Thales Underwater Systems gagne 70 millions € par an, dont 80% à l’exportation : “La réputation de la France s’est faite après la première Guerre du Golfe, lorsque les marines alliées ont nettoyé le Golfe de 1.200 mines, dont la majeure partie a été trouvée par la France. Donc, quand par exemple le Pakistan a cherché à acheter des systèmes de déminage, ils ont seulement regardé combien chacun avait trouvé de mines dans le Golfe et sont allés vers le vainqueur,” a-t-il indiqué.

Je dois reconnaître que je ne connaissais rien au déminage maritime avant ma visite à bord du Verseau : pour notre montrer à quel point les ombres sont importantes, on nous a montré un écran de ce qui semblaient être des échos sur un fond gris. En ajoutant les ombres, on voyait que les échos étaient des chameaux dans le désert et, comme l’a dit Cahier-Bihoreau, “le plus petit écho que vous pourriez avoir laissé de côté se révèle maintenant le plus dangereux parce nous voyons maintenant que c’est un homme avec un fusil.” Évidemment, cette image n’était pas sous-marine mais elle illustre parfaitement l’importance des ombres.

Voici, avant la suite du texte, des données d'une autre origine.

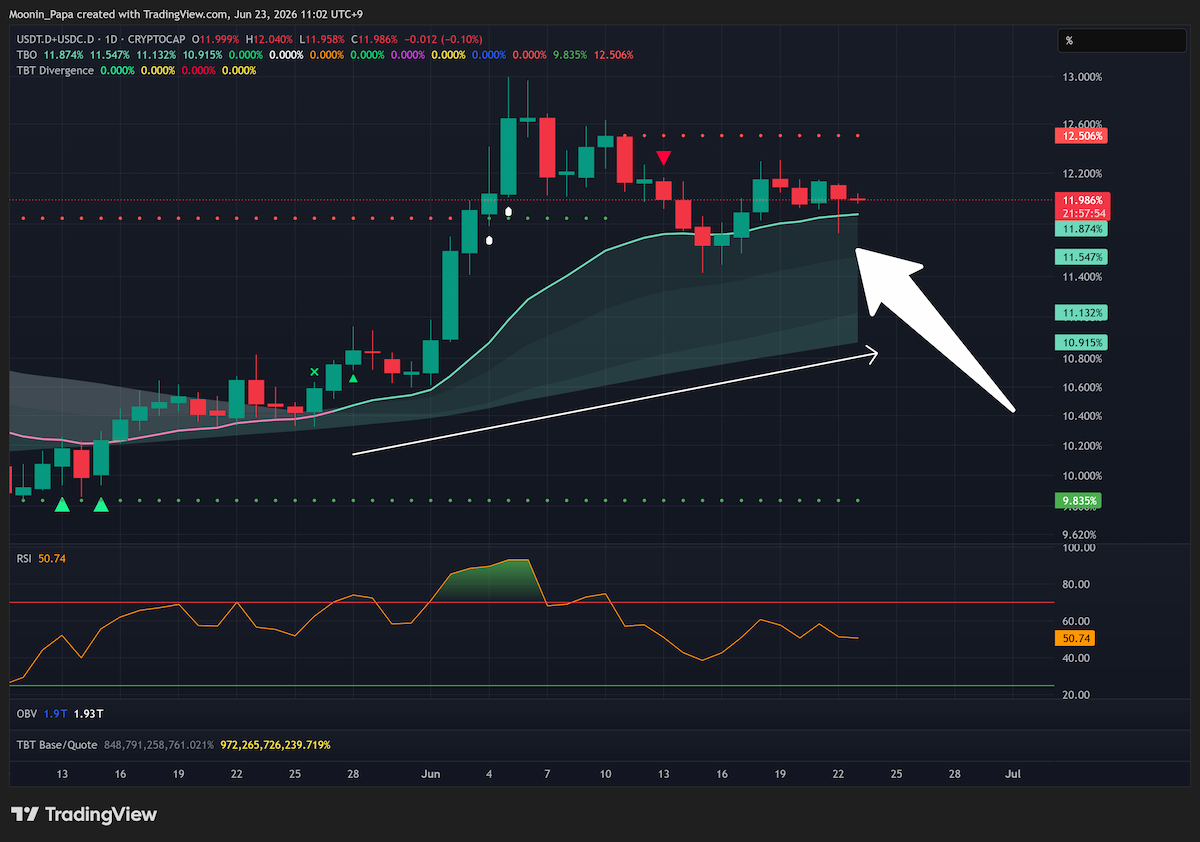Image resolution: width=1200 pixels, height=842 pixels.
Task: Select the TBT Divergence legend entry
Action: pyautogui.click(x=55, y=70)
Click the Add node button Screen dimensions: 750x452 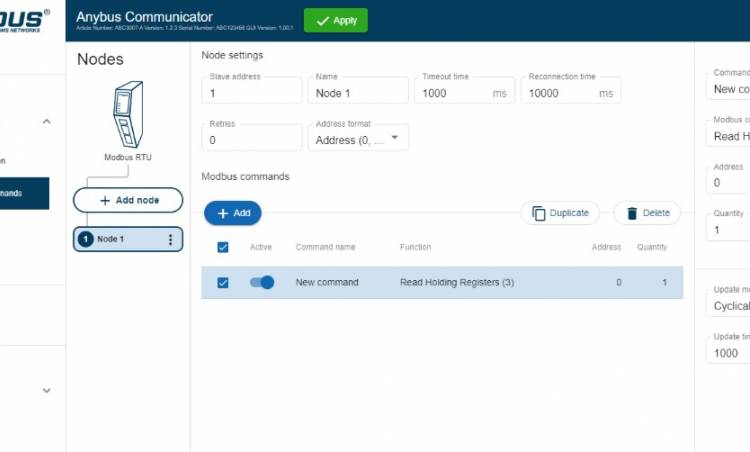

Tout le monde est d’accord, m’a-t-il dit, que l’avenir de la lutte contre les mines repose dans “une utilisation intensive des drones, mais il y a un gros problème dans leur doctrine d’emploi ; aucune marine n’a vraiment décidé comment nous allons les utiliser.” L’idée est de sortir l’homme de la boucle, pas pour l’interprétation des échos du sonar mais pour les phases de vérification et de destruction.

Le Colonel Jean-Yves Bruxelle de la DGA nous a déclaré que les matériels actuels de lutte contre les mines seraient obsolètes d’ici 20 ans. “Donc, nous préparons actuellement l’avenir et notre objectif est de développer un concept modulaire utilisant à grande échelle des robots pouvant être embarqués sur des navires spécialisés ou non.” Parce que les chasseurs de mines ne peuvent faire que cela... Le Verseau a été construit en 1987 pour la marine belge. Mais il a été transféré à la marine nationale en 1997 parce que les Belges ne pouvaient plus se permettre de le garder...

Par Christina Mackenzie

Source : Aviation Week (Etats-Unis)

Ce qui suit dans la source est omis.